One of golf’s most prestigious tournaments — the Masters — took place last weekend at one of golf’s most prestigious courses, Augusta National.
It was a truly disappointing event.
The disappointment didn’t come from Chairman of Augusta National William “Hootie” Johnson’s stubborn refusal to allow a female golfer to join the club. That was to be expected.
Nor was disappointment caused by the vicious backlash toward feminist activist Martha Burk whose campaign against good old fashioned sexist discrimination was blamed for putting a damper on the Masters 2003. (How dare she?) The backlash too was expected.
It wasn’t even the media falsely reporting that Mike Weir was the first Canadian to win a Major golf tournament (Sandra Post has won three) that got me down. Who could expect better?
What surprised me about the 67th Masters was the lack of support for Burk’s campaign.
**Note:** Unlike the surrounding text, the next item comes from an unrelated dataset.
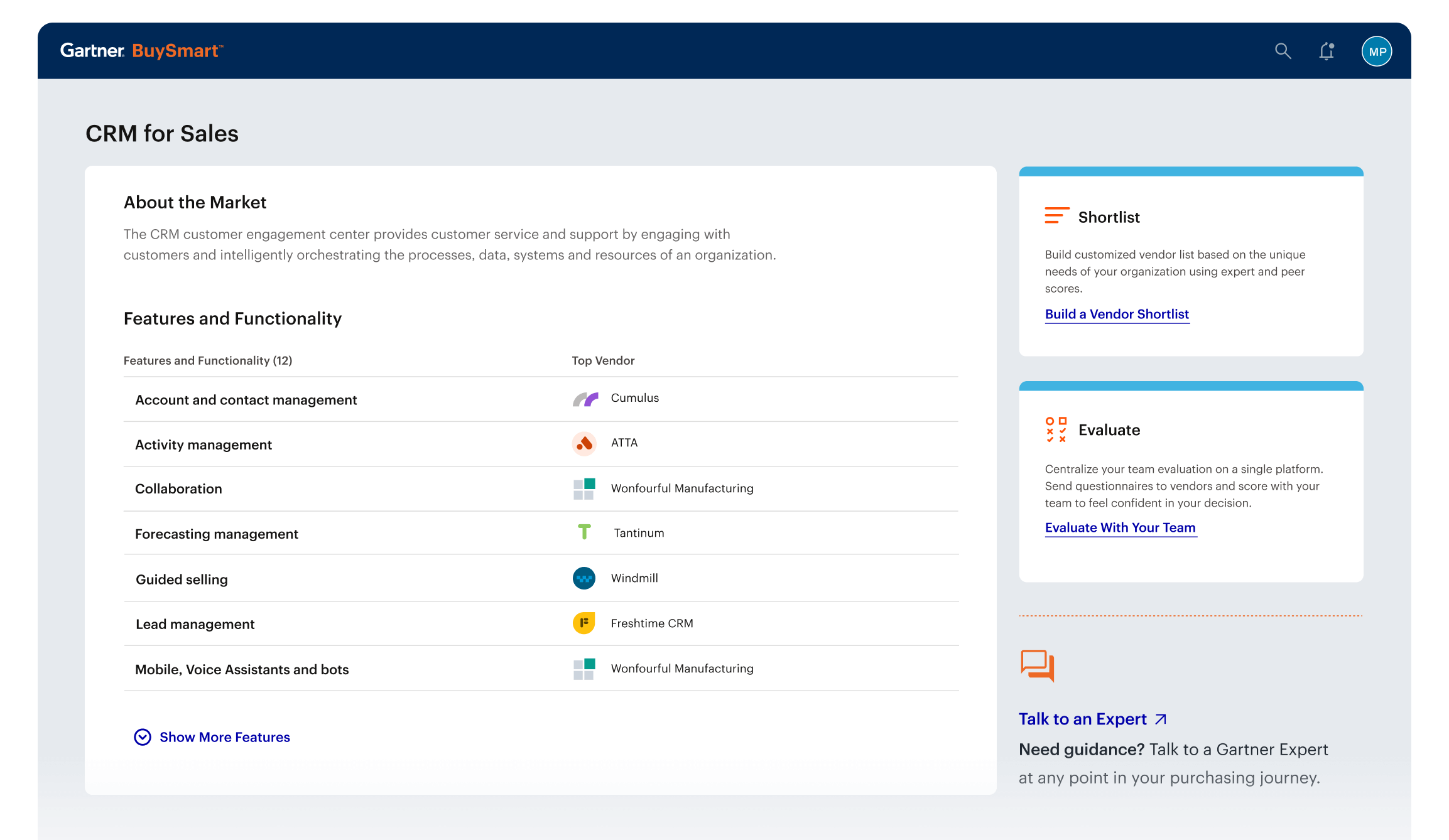
Task: Open the notifications bell
Action: pos(1327,51)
The “Burk versus Hootie” controversy began about a year ago when Burk wrote a letter encouraging Hootie to invite a woman to join the club’s exclusive membership. His response was a flat “no.” Augusta is a private club and, as such, can discriminate as it sees fit.
Burk and supporters then targeted PGA Tour sponsors. Hootie responded that he wasn’t going to take orders from a woman. Burk was granted a permit to hold an official protest. Hootie called Burk names and stood firmly by the club’s men-only policy.
As the controversy grew in the days leading up to the tournament, expectations for a large protest frightened organizers and encouraged supporters.
Am I the only one who envisioned the streets of Augusta, Georgia, being trampled by thousands of women with big signs and loud voices united by the fight for equality?
All I got was a lousy National Post article that reported a “paltry two dozen women” had showed up.
Rather than uniting women, Burk’s effort on behalf of female golfers exaggerated a sharp division between them: the one that lies between women who want to challenge the status quo and those who don’t want to rock the boat.
Do we need to be reminded that without women’s fights for rights we wouldn’t be able to vote or go to university or own property or to be full persons under the law?
Aparently some do. One woman there to disrupt the protest called Burk “ridiculous.” Others were furious that this “feminist” was ruining the event.
Perhaps the pathetic turnout was because few women actually want to join Augusta or because the right to golf at a fancy course is not women’s top priority. But here’s the thing: it does matter. The fight, while seemingly trivial, is powerful symbolically. It’s a case of elite men telling us what we can and can’t do. Now where have I heard that one before?
This dispute goes deeper than just a boys’ club locking its doors to some people based on what’s between their legs. (Or, rather, what isn’t.) One man attended Burk’s protest holding a sign that read: “MAKE ME DINNER!” The other side demanded that Burk iron his shirts.
The fact that a hootie-tootie — or, er, a hoity-toity — golf course, whose membership list is a who’s-who of corporate America, is using its power to exclude women shows that this battle is about who has control and hanging on to power.
Canadian journalist Laura Robinson wrote in Black Tights: Women, sport and sexuality that “boys will never become well-rounded men if they don’t learn to play together with girls in a fair, equitable, and inclusive fashion.” How true. She asks: “How can [boys] be expected to become men who treat women as equals if they are constantly being encouraged to participate in activities that exclude females as inferior?” Good question.
If Hootie’s elite men can’t play a friendly game of golf with a female co-member, chances are they can’t include women in much else.
It’s about time women started supporting one another in the struggle for equality, because, frankly my dear, no one else will. The Hooties of this world will never give up power willingly and as long as women stand divided, we’ll all continue to play together on men’s turf, both on and off the course.